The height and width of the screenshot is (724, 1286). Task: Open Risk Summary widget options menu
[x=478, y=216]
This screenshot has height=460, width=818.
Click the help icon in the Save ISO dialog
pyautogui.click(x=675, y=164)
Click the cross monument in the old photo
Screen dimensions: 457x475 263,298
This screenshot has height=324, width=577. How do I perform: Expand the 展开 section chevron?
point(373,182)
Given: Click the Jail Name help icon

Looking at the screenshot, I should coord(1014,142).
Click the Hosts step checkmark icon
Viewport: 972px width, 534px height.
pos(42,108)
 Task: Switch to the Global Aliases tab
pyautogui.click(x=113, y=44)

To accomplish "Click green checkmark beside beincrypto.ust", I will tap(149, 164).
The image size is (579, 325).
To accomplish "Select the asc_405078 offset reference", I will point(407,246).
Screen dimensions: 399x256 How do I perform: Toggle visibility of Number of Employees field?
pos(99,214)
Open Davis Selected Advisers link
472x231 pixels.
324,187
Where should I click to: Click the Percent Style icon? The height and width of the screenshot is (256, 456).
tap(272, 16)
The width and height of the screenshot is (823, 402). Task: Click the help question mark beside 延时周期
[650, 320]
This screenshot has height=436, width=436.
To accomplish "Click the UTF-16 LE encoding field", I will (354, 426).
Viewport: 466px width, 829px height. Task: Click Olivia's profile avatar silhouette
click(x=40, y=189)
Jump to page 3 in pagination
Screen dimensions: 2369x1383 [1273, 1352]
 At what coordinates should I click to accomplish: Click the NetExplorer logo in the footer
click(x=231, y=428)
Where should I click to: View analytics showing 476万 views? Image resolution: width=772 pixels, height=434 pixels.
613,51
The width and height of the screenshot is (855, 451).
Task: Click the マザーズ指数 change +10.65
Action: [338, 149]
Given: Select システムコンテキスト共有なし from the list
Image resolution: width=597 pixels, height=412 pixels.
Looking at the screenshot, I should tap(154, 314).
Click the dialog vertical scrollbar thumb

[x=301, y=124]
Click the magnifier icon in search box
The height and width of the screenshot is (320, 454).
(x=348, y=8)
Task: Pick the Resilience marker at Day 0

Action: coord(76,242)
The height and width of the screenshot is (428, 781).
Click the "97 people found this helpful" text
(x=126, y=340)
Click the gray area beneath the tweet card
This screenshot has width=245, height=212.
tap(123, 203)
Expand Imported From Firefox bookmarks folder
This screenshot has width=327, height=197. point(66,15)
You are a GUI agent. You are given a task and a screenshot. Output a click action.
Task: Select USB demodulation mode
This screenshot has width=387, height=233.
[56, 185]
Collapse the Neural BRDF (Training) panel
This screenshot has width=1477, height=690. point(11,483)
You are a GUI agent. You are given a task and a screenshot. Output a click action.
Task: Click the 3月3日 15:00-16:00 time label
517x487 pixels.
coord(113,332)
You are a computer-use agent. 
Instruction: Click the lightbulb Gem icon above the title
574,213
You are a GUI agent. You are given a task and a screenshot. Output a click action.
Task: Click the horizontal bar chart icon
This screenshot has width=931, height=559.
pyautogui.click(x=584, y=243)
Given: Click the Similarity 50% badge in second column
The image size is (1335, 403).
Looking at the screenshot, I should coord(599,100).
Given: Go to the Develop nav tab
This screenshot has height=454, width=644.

■ **EXERCISE PROMPT**
Express the stretch of entries from the start through the line containing "Screen dimensions: 457x475 263,298", inclusive, as a JSON list of strings with one string per line, omitting blank lines.

■ **RESULT OF THIS EXERCISE**
[
  "The height and width of the screenshot is (724, 1286). Task: Open Risk Summary widget options menu",
  "[x=478, y=216]",
  "This screenshot has height=460, width=818.",
  "Click the help icon in the Save ISO dialog",
  "pyautogui.click(x=675, y=164)",
  "Click the cross monument in the old photo",
  "Screen dimensions: 457x475 263,298"
]